野生鹿を組み伏せた話

 コロナ禍が始まってう、何十年もずっと続けてきた年2回の「いやさか会」も中止になり、郷里の「るり渓」へ帰ることがないままこの何年かが過ぎた。
 学齢期まで祖父母と3人で過ごした山深い谷間のあの故郷を思い出していると、突然なぜかあの「鹿捕り」のことが浮かんだ。
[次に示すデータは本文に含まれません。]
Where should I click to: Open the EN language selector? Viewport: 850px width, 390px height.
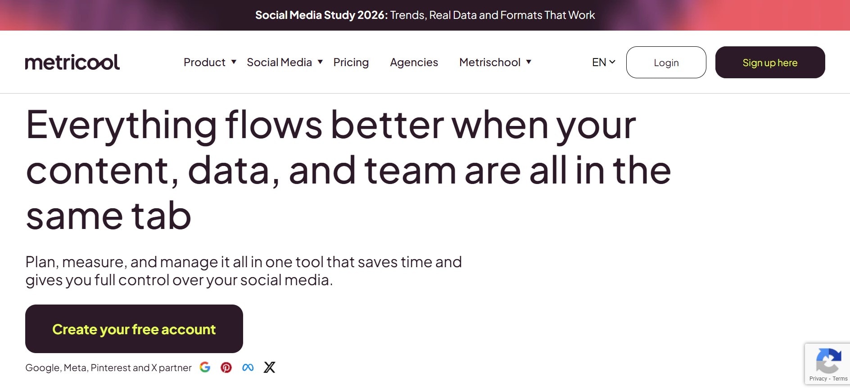tap(603, 62)
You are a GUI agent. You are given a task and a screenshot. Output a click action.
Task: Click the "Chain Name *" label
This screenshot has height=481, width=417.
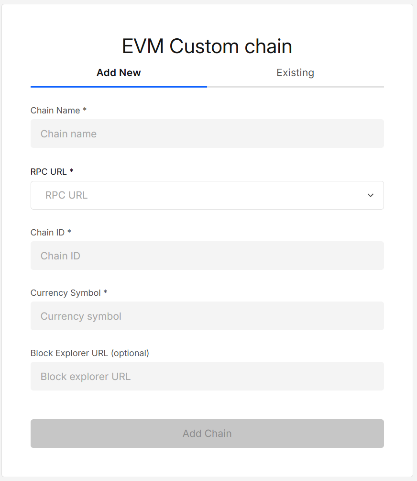(55, 111)
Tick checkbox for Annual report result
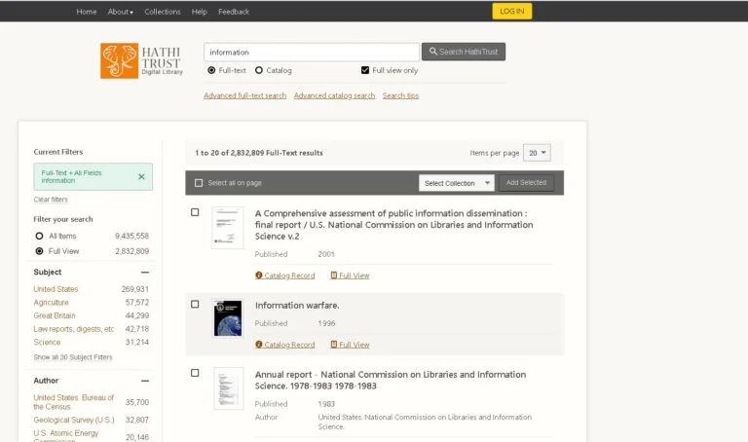Screen dimensions: 748x442 tap(195, 373)
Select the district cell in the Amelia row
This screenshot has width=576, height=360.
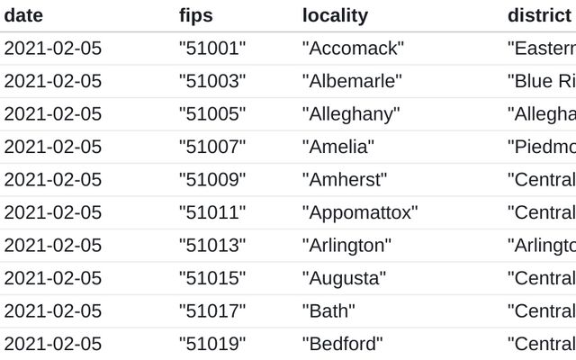[x=541, y=147]
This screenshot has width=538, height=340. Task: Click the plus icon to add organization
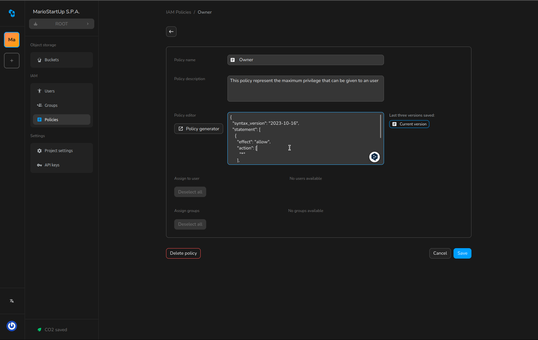12,61
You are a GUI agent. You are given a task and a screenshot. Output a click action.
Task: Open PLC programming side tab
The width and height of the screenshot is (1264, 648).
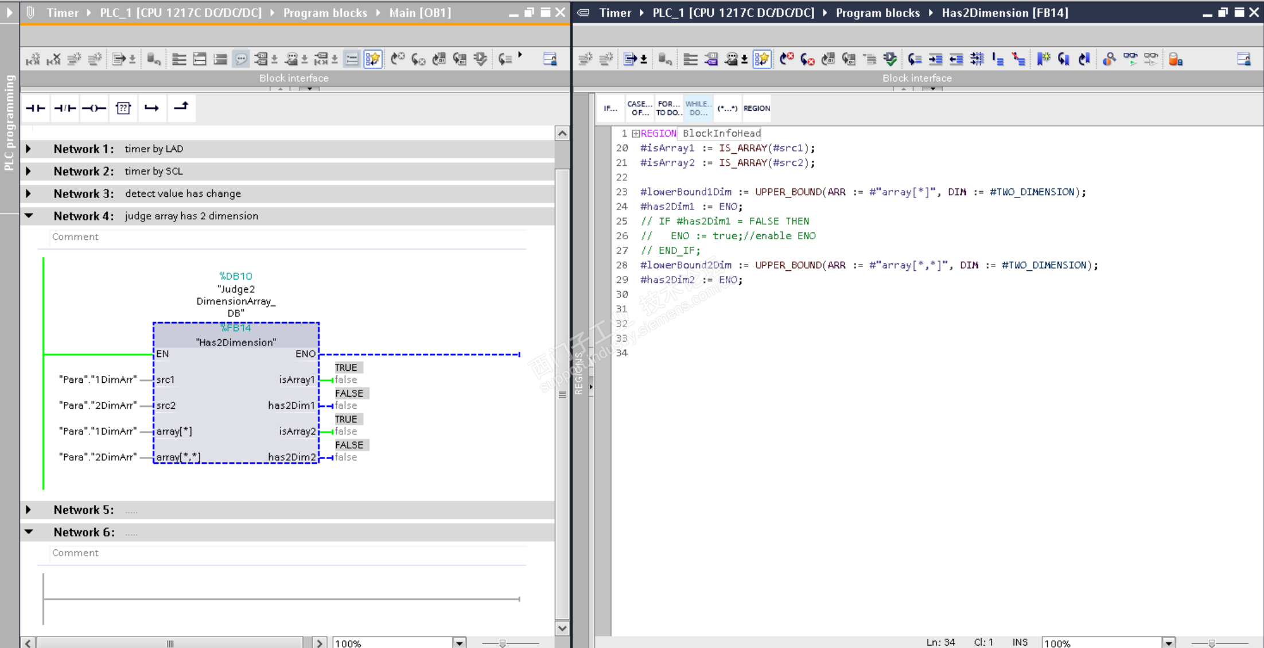click(x=9, y=122)
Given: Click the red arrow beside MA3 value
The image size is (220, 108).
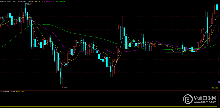Looking at the screenshot, I should point(55,2).
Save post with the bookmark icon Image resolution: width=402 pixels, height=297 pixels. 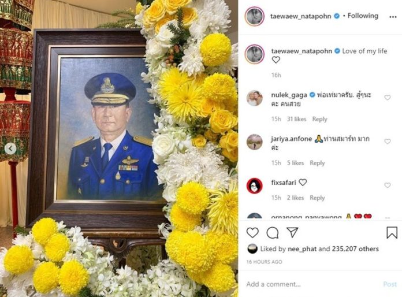pos(392,232)
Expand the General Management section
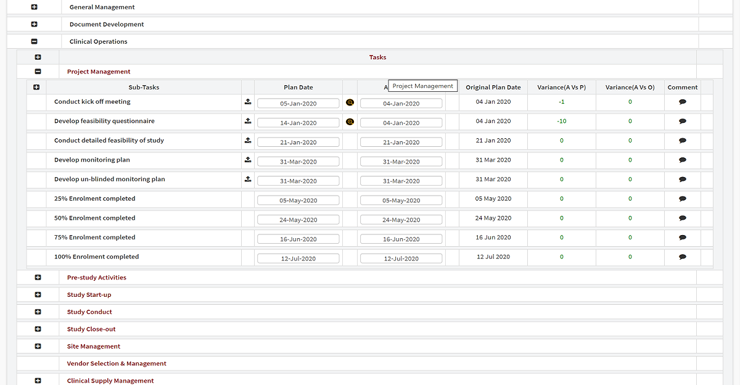Image resolution: width=740 pixels, height=385 pixels. click(x=34, y=7)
 あれは確か中学三年生の時だったと思う。冬休みの休暇で、ぼくは田舎に帰っていた。その時、ぼくは村の幼馴染で同い年のさとっちゃんと二人だった。なんでだったか分からないけれど、ぼくたちは田んぼの畦道を歩いていた。
 すると遠くから、犬の鳴き声が聞こえてきた。それもあの独特の鳴き声だった。「ウォン、ウォン」と連続した声で、それは犬が獲物を声だった。

 湊川の合戦の落武者の部落だというその村は、有名な文人大町桂月が名付けたという美しい渓流「るり渓」の下流にある。川を挟んで南北の山腹に藁葺き屋根の民家が点在するこの寒村は大河内村と呼ばれる。この村で一番高い場所にむかし庄屋だったという家があった。それは江戸の天保年間に建ったという古い家だった。
 ぼくはこの家で、満一歳から学齢期までを祖父母に育てられた。その理由は明かされることはなかったが、父親が武将の子供は母親から離して育てるべきとの考えだったいう話を聞いた気もする。
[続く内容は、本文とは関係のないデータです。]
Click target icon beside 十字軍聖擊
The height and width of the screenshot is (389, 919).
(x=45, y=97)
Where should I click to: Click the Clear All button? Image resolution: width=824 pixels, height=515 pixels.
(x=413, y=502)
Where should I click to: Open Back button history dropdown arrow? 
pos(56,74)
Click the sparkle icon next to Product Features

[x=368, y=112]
 祖母の話では、山羊の乳と卵黄と重湯だけで、育てたという。
 這い回れるようになったぼくは、転げ落ちる危険を避けるため長い紐で大黒柱に繋がれていたという。
 ほとんど毎日のように村の二人の娘が子守にやってきた。多分中学生だったと思われる。その名は、「しぃちゃん」と「すえちゃん」といった。
 話が大きく逸れてしまったが、ぼくは「しぃちゃん」におんぶされて、村の川に飛び込んだ山の鹿が仕留められるのを多くの村人と一緒に見た記憶があった。

 この山村では、時折、猟犬の獲物を追う鳴き声が、谷間を縫って響き渡ることがあった。漁師に追われた鹿が平地の田んぼに飛び出したのである。鹿の走るスピードは大変早く、滑らかな線を描くように一枚の田んぼを二跳び三跳びで越える。「ウォン、ウォン」とそれを追う猟犬がとても追いつけるものではない。
 川沿いに長く東西に伸びた田んぼを飛び越して西へ東へと逃げ続けた鹿もやがて持久力が尽きてくる。体が焼けた鹿は、川の水に身を浸し、追いついた漁師の銃で仕留められるのである。
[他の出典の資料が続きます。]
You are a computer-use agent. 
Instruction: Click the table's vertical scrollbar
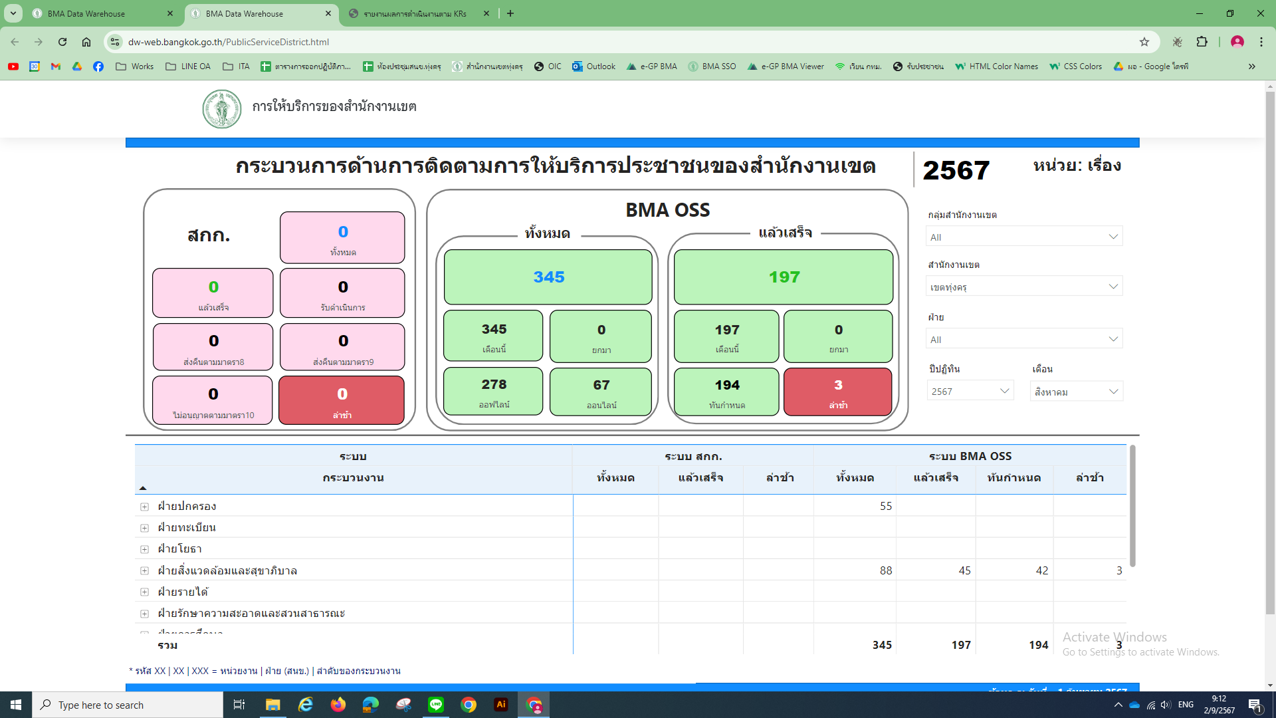(1132, 505)
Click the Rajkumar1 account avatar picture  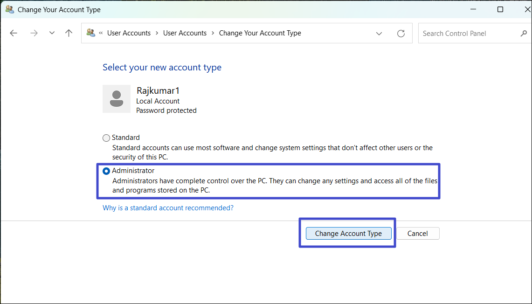[x=117, y=99]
 猟犬の鳴き声に気づいたぼくが、そちらを見ると、一頭の鹿がこちらに向かっていた。そこは川の北側で、細長い棚田が連なっている。
 ぼくは、一段下がった細い道におり、ちょうどそこにあった、腕ほどの細さの稲木を手にして身を屈めた。棚田は細長く、鹿が来る場所は容易に予想できた。
 鹿がぼくの頭上に迫った瞬間、ぼくは棒を伸ばし体重をかけて押し倒した。鹿は道に倒れぼくは首に当たっている棒に渾身で体重をかけた。鹿は「メェー」という山羊のような叫び声をあげてもがいた。
 漁師の「退け、どけ」という声と、顔の近くに村田銃の銃身が見え、ぼくが立ちあがろうとした時、「ガァーン」と大音響がして、耳がキーンと鳴った。漁師が何か叫んでいたが、何を言っているのか全く聞こえなかった。

 家に戻り、祖父にこの出来事を話した。祖父は、それでお前は何も聞かなかったのかと尋ね、「別になにも」とぼくは答えた。すぐに出かけた祖父は、やがて、藁にまいた鹿の後ろ足一本を担いで戻ってきた。助けたのだから分前をもらって当然だと言った。
 その夜、鹿肉を食べたに違いないのだが、鍋だったのか、焼き肉だったのか、全く記憶にない。
 しかし、あの握った稲木にかけた渾身の力とその下でもがく鹿の鳴き声は鮮明に今も残っている。